-- Opening Marker --
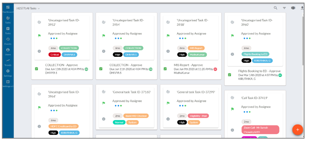Click the Critical priority tag on Task ID-3952
The width and height of the screenshot is (309, 142).
tap(55, 55)
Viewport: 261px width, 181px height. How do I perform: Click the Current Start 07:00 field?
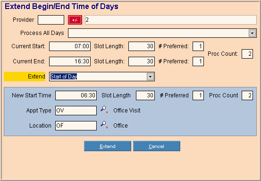(x=70, y=46)
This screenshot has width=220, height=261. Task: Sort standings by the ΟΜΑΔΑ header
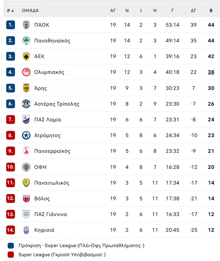coord(30,11)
-- Closing Marker --
PROMPT: Inclusive range, exact copy: the line containing "Viewport: 261px width, 181px" through the last line of the listing. Print nothing else, and no pictures.

FINISHED TASK:
Viewport: 261px width, 181px height. How do I perform: Click the Current Start 07:00 field?
(x=70, y=46)
This screenshot has width=220, height=261. Task: Sort standings by the ΟΜΑΔΑ header
coord(30,11)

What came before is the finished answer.